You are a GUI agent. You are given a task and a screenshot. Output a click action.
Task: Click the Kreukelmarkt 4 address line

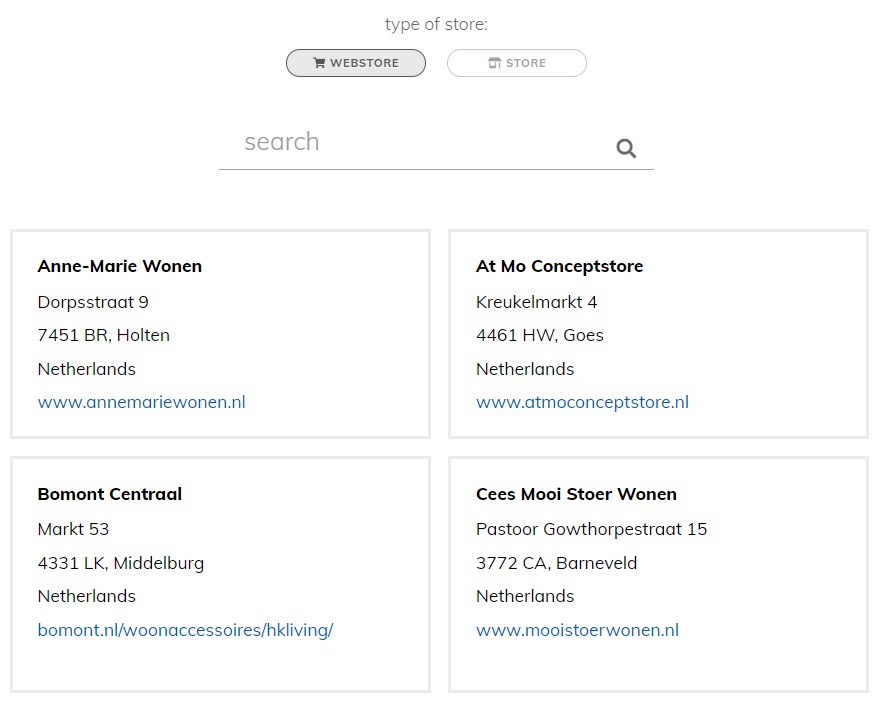coord(536,302)
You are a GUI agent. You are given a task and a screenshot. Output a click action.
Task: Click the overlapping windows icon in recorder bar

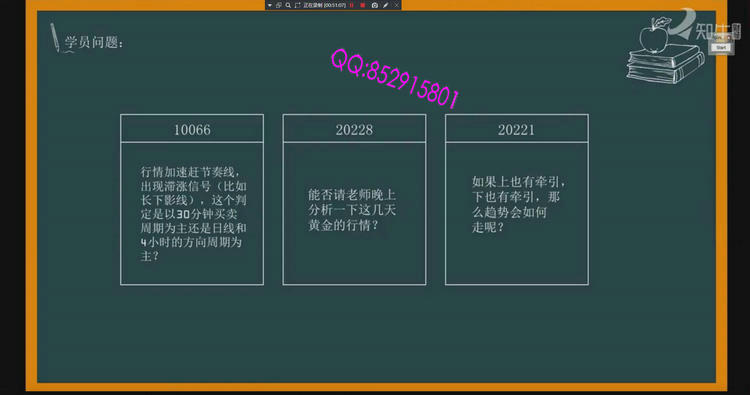[279, 5]
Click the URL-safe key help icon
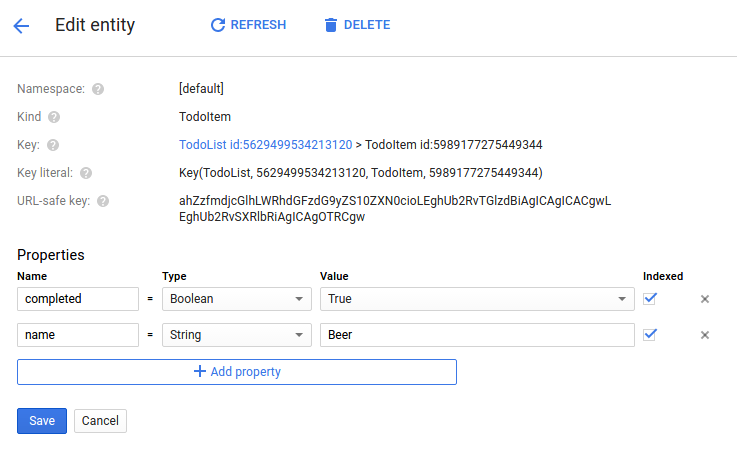The width and height of the screenshot is (737, 451). pos(103,201)
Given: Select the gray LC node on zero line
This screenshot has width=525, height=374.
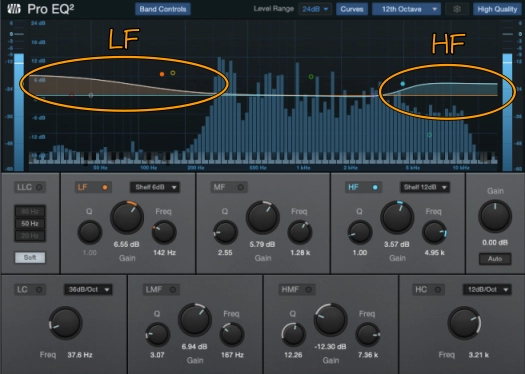Looking at the screenshot, I should pos(91,95).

■ ■ ■ ■

Where a record holds a picture, skip the picture and copy everything else exactly.

### TASK OUTPUT
You are a GUI agent. You are given a task and a screenshot. Output a click action.
Task: Click the Kreukelmarkt 4 address line

coord(536,302)
You are a GUI agent. You are given a task and a screenshot. Output a click action.
Task: Click the overlapping windows icon in recorder bar

[279, 5]
Click the URL-safe key help icon
The width and height of the screenshot is (737, 451). pos(103,201)
Given: Select the gray LC node on zero line
This screenshot has width=525, height=374.
Looking at the screenshot, I should pos(91,95).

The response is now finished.